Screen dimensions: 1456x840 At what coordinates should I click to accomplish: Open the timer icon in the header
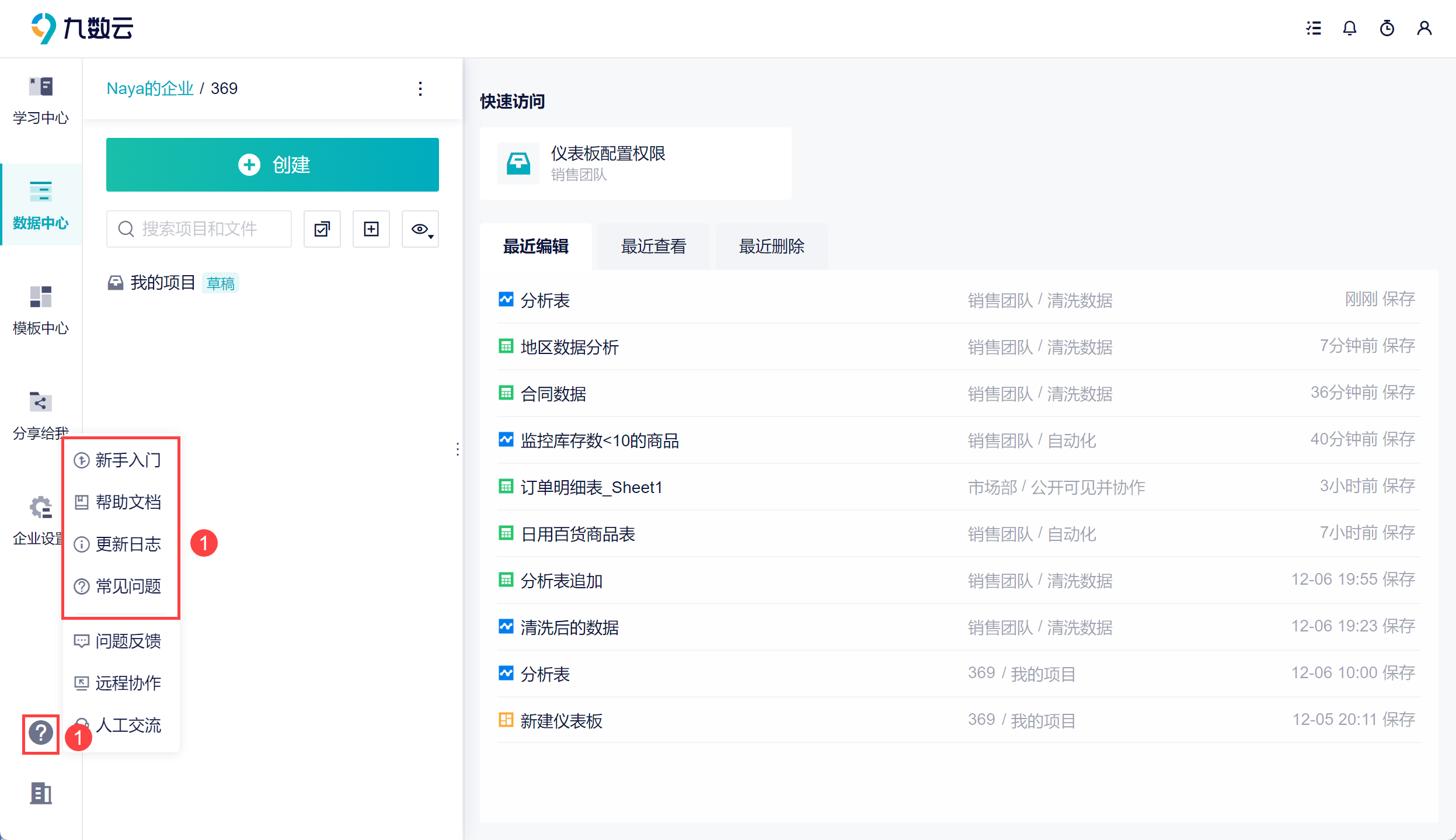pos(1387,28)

--

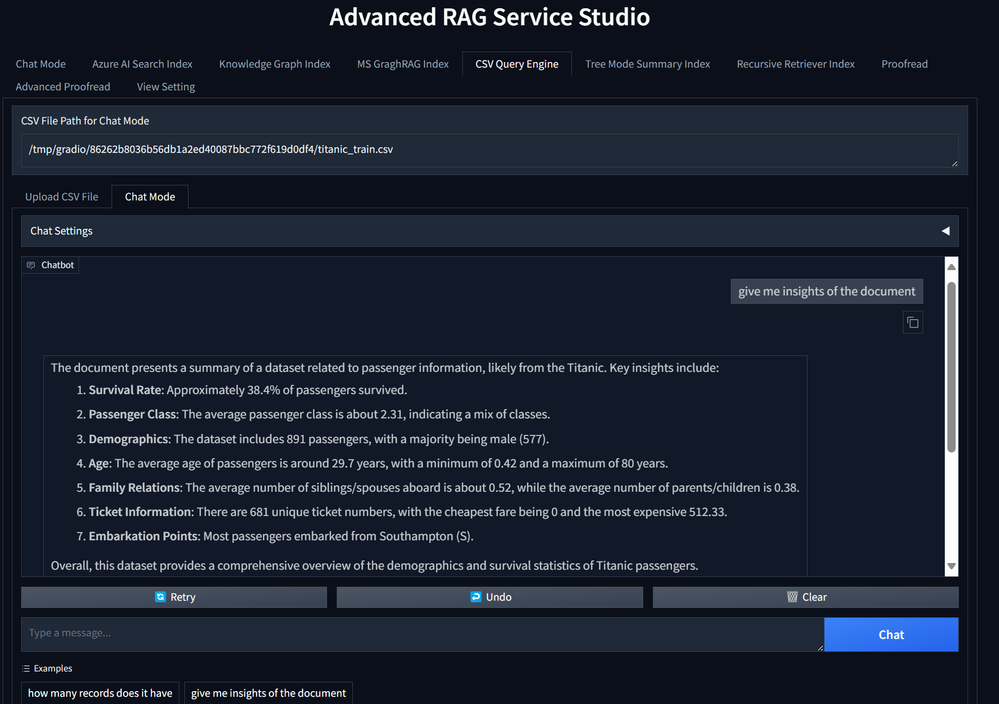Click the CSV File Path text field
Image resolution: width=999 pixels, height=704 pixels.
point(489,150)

Problem requirements:
Can you swap "timer icon" for "clock icon" in the part of the lines that opens with the line containing "Screen dimensions: 1456x840" and closes with the line containing "pos(1387,28)", both included, and return only that part, otherwise unchanged and without the pictures?

Result below:
Screen dimensions: 1456x840 At what coordinates should I click to accomplish: Open the clock icon in the header
pos(1387,28)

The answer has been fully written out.